The Hurdles That Still Prevent Poor Children From Thriving At School

Children at schoolThe educational challenges facing people from disadvantaged backgrounds is something I’ve touched on a number of times in the past year or so.  Whether it’s immigrants, the technologically displaced or those living in poor and polluted backgrounds, challenges to progress are often proving insurmountable.

A new paper from Oxford University highlights the challenges that persist in the UK.  It reveals that children of broadly similar cognitive ability have very different educational chances as a result of differing socio-cultural, economic and educational resources available to their family.

Educational prospects

The researchers assessed data about children born in the 1950s, 1970s and 1990s, and they found a significant wastage of talent.  Despite children having high levels of cognitive ability, if they had poorer social origins, this talent was often going to waste and their educational attainment remained poorer than children of similar ability from wealthier backgrounds.

Indeed, the research found that just half of the difference in educational attainment of children from advantaged and disadvantaged backgrounds was due to their cognitive ability, with the other half largely consisting of factors associated with their backgrounds.

“If we compare the educational attainment of children born in the 1990s to those in the late 1950s and early 1970s, we see that parent’s economic resources have become a less important factor, but their socio-cultural and educational resources have grown in significance,” the researchers say. “That means that your parents’ place in society and their own level of education still play a big part in how well you may do.”

The researchers hope that their findings provide valuable insight to policy makers so that they can help children overcome hurdles not of their own making.  The researchers accept the scale of this challenge however.

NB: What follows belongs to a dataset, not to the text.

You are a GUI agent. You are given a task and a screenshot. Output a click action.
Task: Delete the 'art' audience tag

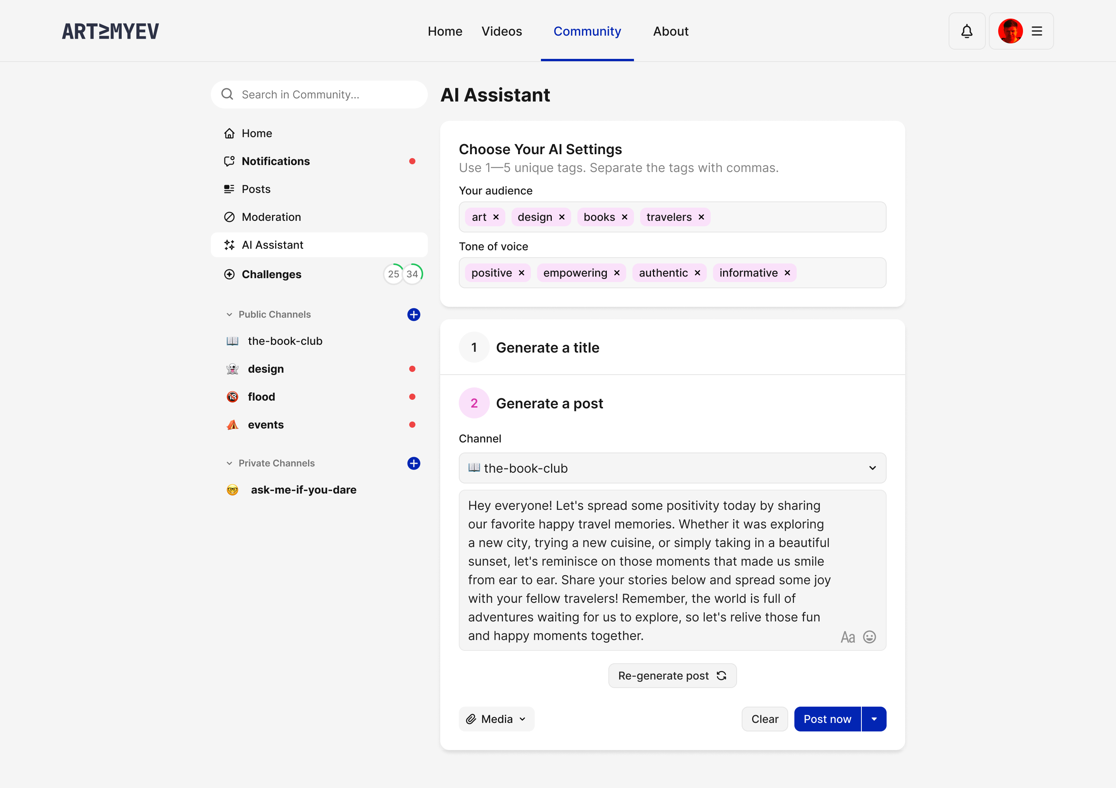click(x=496, y=217)
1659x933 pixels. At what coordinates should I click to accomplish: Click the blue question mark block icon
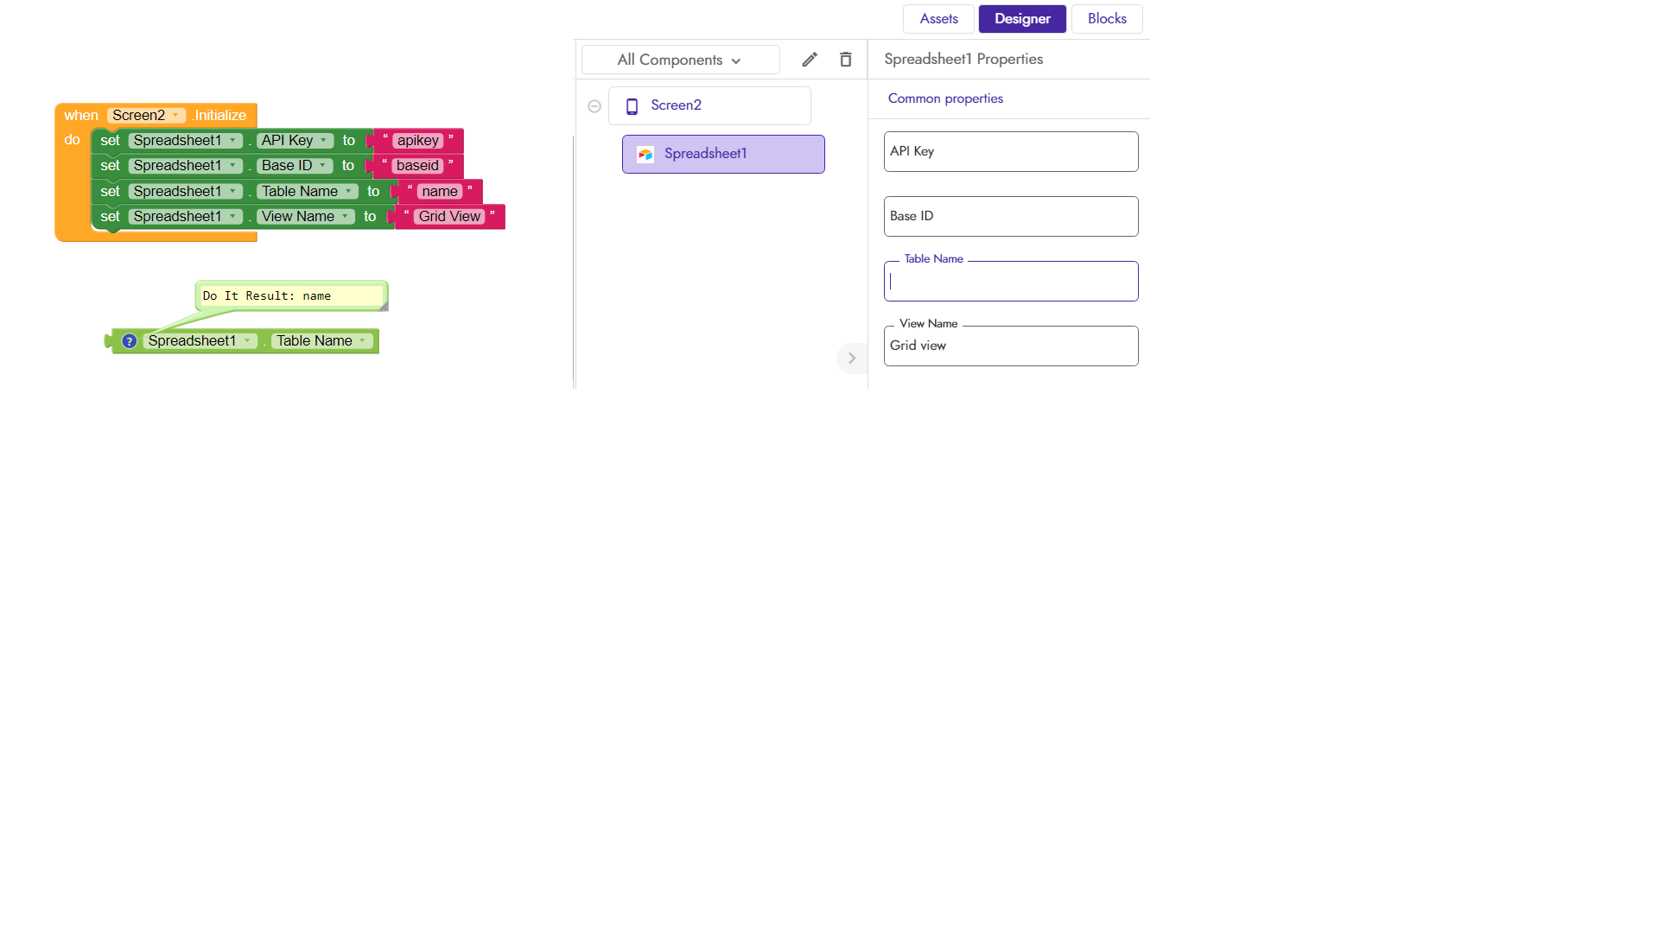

“These findings show that there are limits to how far inequalities of opportunity can be reduced through educational policy alone. Changes in educational policy aren’t having the impact we want,”  they say.

Instead, things such as workplace training and alternative routes into higher-level occupations can be important channels to support greater social mobility.  Alas, the evidence suggests that young people today increasingly face less favorable mobility prospects than their parents, but awareness if a crucial first step towards devising the interventions to try and help young people overcome the hurdles they face.